**TASK:** In full and without alteration, write out the records.

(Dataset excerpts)

###

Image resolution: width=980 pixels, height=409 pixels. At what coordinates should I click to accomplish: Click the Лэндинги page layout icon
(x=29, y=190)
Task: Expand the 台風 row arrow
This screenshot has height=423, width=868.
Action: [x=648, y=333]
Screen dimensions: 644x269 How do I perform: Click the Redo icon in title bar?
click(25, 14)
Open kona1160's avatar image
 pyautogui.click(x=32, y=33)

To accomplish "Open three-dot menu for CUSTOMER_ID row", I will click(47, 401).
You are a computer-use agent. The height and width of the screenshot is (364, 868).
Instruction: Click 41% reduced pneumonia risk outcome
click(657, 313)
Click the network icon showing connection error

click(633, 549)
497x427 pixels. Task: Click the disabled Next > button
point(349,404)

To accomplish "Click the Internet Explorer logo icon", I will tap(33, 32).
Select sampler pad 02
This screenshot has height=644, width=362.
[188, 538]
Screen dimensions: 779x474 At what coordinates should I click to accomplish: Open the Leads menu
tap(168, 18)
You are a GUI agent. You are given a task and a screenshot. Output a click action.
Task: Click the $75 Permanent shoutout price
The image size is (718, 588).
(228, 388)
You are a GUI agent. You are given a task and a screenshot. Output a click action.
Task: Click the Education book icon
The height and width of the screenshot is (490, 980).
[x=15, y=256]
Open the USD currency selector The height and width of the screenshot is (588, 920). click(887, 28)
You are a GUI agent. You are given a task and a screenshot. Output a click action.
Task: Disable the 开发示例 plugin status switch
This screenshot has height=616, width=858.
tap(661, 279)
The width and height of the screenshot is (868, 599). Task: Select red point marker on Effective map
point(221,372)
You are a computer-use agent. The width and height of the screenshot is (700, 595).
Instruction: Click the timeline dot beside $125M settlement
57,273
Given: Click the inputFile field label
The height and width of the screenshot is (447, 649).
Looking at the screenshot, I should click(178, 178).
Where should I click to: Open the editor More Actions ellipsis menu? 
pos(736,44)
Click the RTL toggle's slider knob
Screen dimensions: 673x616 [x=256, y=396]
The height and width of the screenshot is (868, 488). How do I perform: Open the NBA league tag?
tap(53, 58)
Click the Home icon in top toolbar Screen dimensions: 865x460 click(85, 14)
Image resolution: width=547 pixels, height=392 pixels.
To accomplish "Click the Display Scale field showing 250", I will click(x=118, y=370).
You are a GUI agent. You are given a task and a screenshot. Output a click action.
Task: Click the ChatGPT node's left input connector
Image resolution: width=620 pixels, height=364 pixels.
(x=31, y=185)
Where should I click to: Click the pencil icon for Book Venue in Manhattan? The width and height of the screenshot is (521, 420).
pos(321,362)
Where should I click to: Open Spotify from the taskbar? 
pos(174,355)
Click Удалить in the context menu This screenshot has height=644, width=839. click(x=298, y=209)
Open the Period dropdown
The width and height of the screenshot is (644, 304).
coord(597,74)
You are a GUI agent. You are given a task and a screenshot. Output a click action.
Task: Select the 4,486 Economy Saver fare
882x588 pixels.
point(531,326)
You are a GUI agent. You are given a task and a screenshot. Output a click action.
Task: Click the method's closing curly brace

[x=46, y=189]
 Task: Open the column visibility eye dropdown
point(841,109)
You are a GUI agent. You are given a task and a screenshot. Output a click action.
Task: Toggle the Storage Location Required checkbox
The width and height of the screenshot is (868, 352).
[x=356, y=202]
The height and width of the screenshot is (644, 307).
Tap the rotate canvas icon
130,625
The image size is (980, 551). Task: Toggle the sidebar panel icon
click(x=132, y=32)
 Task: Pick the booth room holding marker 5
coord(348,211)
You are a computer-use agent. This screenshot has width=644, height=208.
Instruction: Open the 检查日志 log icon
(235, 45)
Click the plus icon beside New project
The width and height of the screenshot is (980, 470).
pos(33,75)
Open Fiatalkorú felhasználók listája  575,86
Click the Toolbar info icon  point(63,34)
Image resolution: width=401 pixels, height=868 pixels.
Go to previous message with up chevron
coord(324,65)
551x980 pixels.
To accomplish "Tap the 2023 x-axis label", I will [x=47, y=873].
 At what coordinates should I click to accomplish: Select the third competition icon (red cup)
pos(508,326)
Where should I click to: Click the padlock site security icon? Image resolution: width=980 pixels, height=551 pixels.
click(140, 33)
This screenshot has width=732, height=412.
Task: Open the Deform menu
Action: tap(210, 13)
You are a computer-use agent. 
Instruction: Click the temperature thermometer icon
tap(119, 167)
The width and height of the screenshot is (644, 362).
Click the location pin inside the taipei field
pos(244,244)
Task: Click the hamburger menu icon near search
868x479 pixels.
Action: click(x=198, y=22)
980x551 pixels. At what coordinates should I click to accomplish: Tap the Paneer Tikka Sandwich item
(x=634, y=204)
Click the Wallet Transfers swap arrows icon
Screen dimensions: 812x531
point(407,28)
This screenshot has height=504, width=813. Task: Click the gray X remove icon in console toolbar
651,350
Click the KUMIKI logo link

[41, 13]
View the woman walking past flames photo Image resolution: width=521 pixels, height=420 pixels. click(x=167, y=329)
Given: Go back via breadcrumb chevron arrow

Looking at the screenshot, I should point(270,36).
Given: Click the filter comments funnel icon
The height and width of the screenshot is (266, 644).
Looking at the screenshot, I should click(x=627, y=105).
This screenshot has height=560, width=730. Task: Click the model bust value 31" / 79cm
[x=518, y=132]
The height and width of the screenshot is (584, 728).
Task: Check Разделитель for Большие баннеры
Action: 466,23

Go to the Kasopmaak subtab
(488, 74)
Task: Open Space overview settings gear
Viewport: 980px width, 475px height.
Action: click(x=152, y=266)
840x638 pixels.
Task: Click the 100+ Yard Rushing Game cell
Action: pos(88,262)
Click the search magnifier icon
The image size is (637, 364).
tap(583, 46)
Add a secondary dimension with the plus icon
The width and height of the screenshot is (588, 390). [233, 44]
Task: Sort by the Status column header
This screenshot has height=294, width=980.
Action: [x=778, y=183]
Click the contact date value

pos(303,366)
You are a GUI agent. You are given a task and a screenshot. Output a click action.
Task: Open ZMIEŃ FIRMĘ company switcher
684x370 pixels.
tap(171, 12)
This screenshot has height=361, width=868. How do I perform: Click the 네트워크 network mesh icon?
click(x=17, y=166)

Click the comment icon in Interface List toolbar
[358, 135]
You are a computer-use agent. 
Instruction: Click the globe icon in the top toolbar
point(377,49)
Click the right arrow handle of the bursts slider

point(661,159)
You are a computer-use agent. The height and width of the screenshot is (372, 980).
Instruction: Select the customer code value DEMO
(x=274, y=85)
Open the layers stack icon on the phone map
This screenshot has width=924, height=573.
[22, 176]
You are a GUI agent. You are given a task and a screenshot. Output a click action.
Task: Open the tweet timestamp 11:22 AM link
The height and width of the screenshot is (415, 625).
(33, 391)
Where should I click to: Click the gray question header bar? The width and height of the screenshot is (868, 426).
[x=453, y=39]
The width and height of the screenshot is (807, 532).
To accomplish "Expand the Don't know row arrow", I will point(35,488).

###

**TASK OUTPUT:**
Image resolution: width=980 pixels, height=409 pixels. At what coordinates should I click to accomplish: Click the Лэндинги page layout icon
(x=29, y=190)
Task: Expand the 台風 row arrow
This screenshot has height=423, width=868.
Action: [x=648, y=333]
Screen dimensions: 644x269 How do I perform: Click the Redo icon in title bar?
click(25, 14)
Open kona1160's avatar image
 pyautogui.click(x=32, y=33)

To accomplish "Open three-dot menu for CUSTOMER_ID row", I will click(47, 401).
You are a computer-use agent. The height and width of the screenshot is (364, 868).
Instruction: Click 41% reduced pneumonia risk outcome
click(657, 313)
Click the network icon showing connection error

click(633, 549)
497x427 pixels. Task: Click the disabled Next > button
point(349,404)

To accomplish "Click the Internet Explorer logo icon", I will tap(33, 32).
Select sampler pad 02
This screenshot has height=644, width=362.
[188, 538]
Screen dimensions: 779x474 At what coordinates should I click to accomplish: Open the Leads menu
tap(168, 18)
You are a GUI agent. You are given a task and a screenshot. Output a click action.
Task: Click the $75 Permanent shoutout price
The image size is (718, 588).
(228, 388)
You are a GUI agent. You are given a task and a screenshot. Output a click action.
Task: Click the Education book icon
The height and width of the screenshot is (490, 980).
[x=15, y=256]
Open the USD currency selector The height and width of the screenshot is (588, 920). click(887, 28)
You are a GUI agent. You are given a task and a screenshot. Output a click action.
Task: Disable the 开发示例 plugin status switch
This screenshot has height=616, width=858.
tap(661, 279)
The width and height of the screenshot is (868, 599). Task: Select red point marker on Effective map
point(221,372)
You are a computer-use agent. The width and height of the screenshot is (700, 595).
Instruction: Click the timeline dot beside $125M settlement
57,273
Given: Click the inputFile field label
The height and width of the screenshot is (447, 649).
Looking at the screenshot, I should click(178, 178).
Where should I click to: Open the editor More Actions ellipsis menu? 
pos(736,44)
Click the RTL toggle's slider knob
Screen dimensions: 673x616 [x=256, y=396]
The height and width of the screenshot is (868, 488). How do I perform: Open the NBA league tag?
tap(53, 58)
Click the Home icon in top toolbar Screen dimensions: 865x460 click(85, 14)
Image resolution: width=547 pixels, height=392 pixels.
To accomplish "Click the Display Scale field showing 250", I will click(x=118, y=370).
You are a GUI agent. You are given a task and a screenshot. Output a click action.
Task: Click the ChatGPT node's left input connector
Image resolution: width=620 pixels, height=364 pixels.
(x=31, y=185)
Where should I click to: Click the pencil icon for Book Venue in Manhattan? The width and height of the screenshot is (521, 420).
pos(321,362)
Where should I click to: Open Spotify from the taskbar? 
pos(174,355)
Click Удалить in the context menu This screenshot has height=644, width=839. click(x=298, y=209)
Open the Period dropdown
The width and height of the screenshot is (644, 304).
coord(597,74)
You are a GUI agent. You are given a task and a screenshot. Output a click action.
Task: Select the 4,486 Economy Saver fare
882x588 pixels.
point(531,326)
You are a GUI agent. You are given a task and a screenshot. Output a click action.
Task: Click the method's closing curly brace

[x=46, y=189]
 Task: Open the column visibility eye dropdown
point(841,109)
You are a GUI agent. You are given a task and a screenshot. Output a click action.
Task: Toggle the Storage Location Required checkbox
The width and height of the screenshot is (868, 352).
[x=356, y=202]
The height and width of the screenshot is (644, 307).
Tap the rotate canvas icon
130,625
The image size is (980, 551). Task: Toggle the sidebar panel icon
click(x=132, y=32)
 Task: Pick the booth room holding marker 5
coord(348,211)
You are a computer-use agent. This screenshot has width=644, height=208.
Instruction: Open the 检查日志 log icon
(235, 45)
Click the plus icon beside New project
The width and height of the screenshot is (980, 470).
pos(33,75)
Open Fiatalkorú felhasználók listája  575,86
Click the Toolbar info icon  point(63,34)
Image resolution: width=401 pixels, height=868 pixels.
Go to previous message with up chevron
coord(324,65)
551x980 pixels.
To accomplish "Tap the 2023 x-axis label", I will [x=47, y=873].
 At what coordinates should I click to accomplish: Select the third competition icon (red cup)
pos(508,326)
Where should I click to: Click the padlock site security icon? Image resolution: width=980 pixels, height=551 pixels.
click(140, 33)
This screenshot has width=732, height=412.
Task: Open the Deform menu
Action: tap(210, 13)
You are a computer-use agent. 
Instruction: Click the temperature thermometer icon
tap(119, 167)
The width and height of the screenshot is (644, 362).
Click the location pin inside the taipei field
pos(244,244)
Task: Click the hamburger menu icon near search
868x479 pixels.
Action: click(x=198, y=22)
980x551 pixels. At what coordinates should I click to accomplish: Tap the Paneer Tikka Sandwich item
(x=634, y=204)
Click the Wallet Transfers swap arrows icon
Screen dimensions: 812x531
point(407,28)
This screenshot has height=504, width=813. Task: Click the gray X remove icon in console toolbar
651,350
Click the KUMIKI logo link

[41, 13]
View the woman walking past flames photo Image resolution: width=521 pixels, height=420 pixels. click(x=167, y=329)
Given: Go back via breadcrumb chevron arrow

Looking at the screenshot, I should point(270,36).
Given: Click the filter comments funnel icon
The height and width of the screenshot is (266, 644).
Looking at the screenshot, I should click(x=627, y=105).
This screenshot has height=560, width=730. Task: Click the model bust value 31" / 79cm
[x=518, y=132]
The height and width of the screenshot is (584, 728).
Task: Check Разделитель for Большие баннеры
Action: 466,23

Go to the Kasopmaak subtab
(488, 74)
Task: Open Space overview settings gear
Viewport: 980px width, 475px height.
Action: click(x=152, y=266)
840x638 pixels.
Task: Click the 100+ Yard Rushing Game cell
Action: pos(88,262)
Click the search magnifier icon
The image size is (637, 364).
tap(583, 46)
Add a secondary dimension with the plus icon
The width and height of the screenshot is (588, 390). [233, 44]
Task: Sort by the Status column header
This screenshot has height=294, width=980.
Action: [x=778, y=183]
Click the contact date value

pos(303,366)
You are a GUI agent. You are given a task and a screenshot. Output a click action.
Task: Open ZMIEŃ FIRMĘ company switcher
684x370 pixels.
tap(171, 12)
This screenshot has height=361, width=868. How do I perform: Click the 네트워크 network mesh icon?
click(x=17, y=166)

Click the comment icon in Interface List toolbar
[358, 135]
You are a computer-use agent. 
Instruction: Click the globe icon in the top toolbar
point(377,49)
Click the right arrow handle of the bursts slider

point(661,159)
You are a computer-use agent. The height and width of the screenshot is (372, 980).
Instruction: Select the customer code value DEMO
(x=274, y=85)
Open the layers stack icon on the phone map
This screenshot has width=924, height=573.
[22, 176]
You are a GUI agent. You are given a task and a screenshot. Output a click action.
Task: Open the tweet timestamp 11:22 AM link
The height and width of the screenshot is (415, 625).
(33, 391)
Where should I click to: Click the gray question header bar? The width and height of the screenshot is (868, 426).
[x=453, y=39]
The width and height of the screenshot is (807, 532).
To accomplish "Expand the Don't know row arrow", I will point(35,488).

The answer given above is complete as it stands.